» What needs to be done:
Could you write out the listing below exactly as it stands, leaving out the pictures?

┌────────

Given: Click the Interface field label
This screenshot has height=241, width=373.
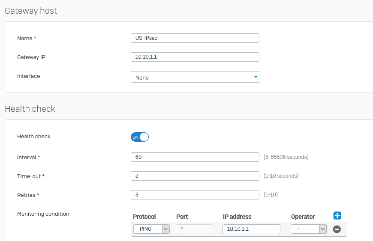Looking at the screenshot, I should pyautogui.click(x=29, y=76).
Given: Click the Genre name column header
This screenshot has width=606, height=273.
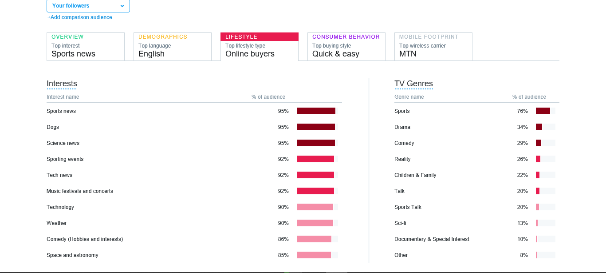Looking at the screenshot, I should click(x=409, y=97).
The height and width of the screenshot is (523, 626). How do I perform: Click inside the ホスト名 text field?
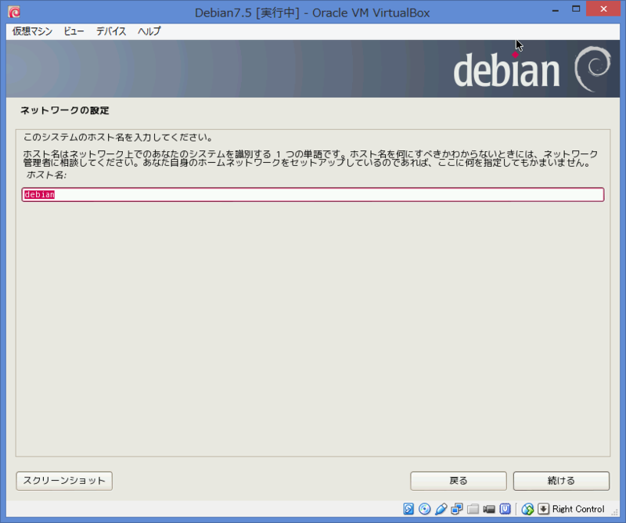[313, 194]
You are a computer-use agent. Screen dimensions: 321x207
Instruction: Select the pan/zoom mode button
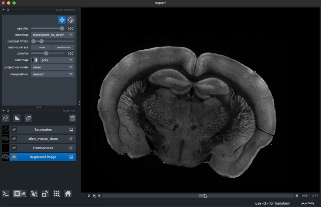point(62,20)
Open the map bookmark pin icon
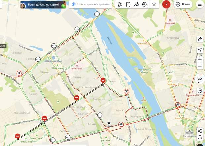 point(200,91)
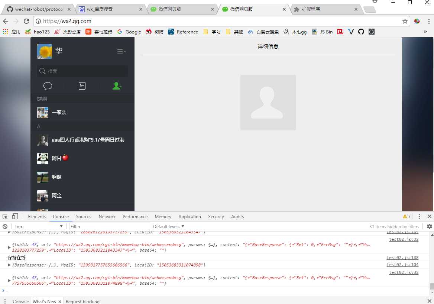
Task: Open the WeChat hamburger menu next to 华
Action: (121, 51)
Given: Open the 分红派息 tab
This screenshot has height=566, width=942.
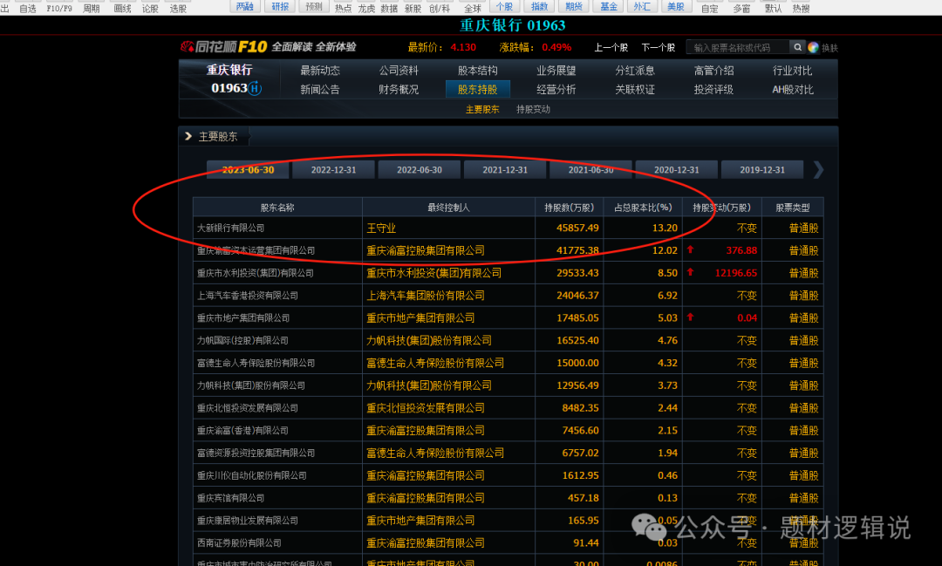Looking at the screenshot, I should (x=635, y=71).
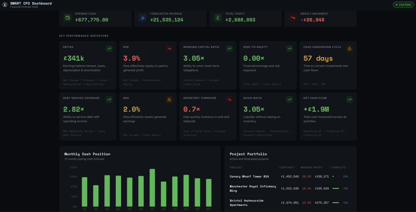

└────────

» Exercise solution:
Given: Click the Interface field label
This screenshot has height=241, width=373.
Looking at the screenshot, I should pyautogui.click(x=29, y=76).
Given: Click the Genre name column header
This screenshot has width=606, height=273.
Looking at the screenshot, I should click(x=409, y=97).
The height and width of the screenshot is (523, 626). How do I perform: Click inside the ホスト名 text field?
[313, 194]
You are a computer-use agent. Screen dimensions: 321x207
Instruction: Select the pan/zoom mode button
point(62,20)
Open the map bookmark pin icon
 point(200,91)
Task: Open the WeChat hamburger menu next to 华
Action: (121, 51)
Given: Open the 分红派息 tab
This screenshot has height=566, width=942.
Looking at the screenshot, I should (x=635, y=71).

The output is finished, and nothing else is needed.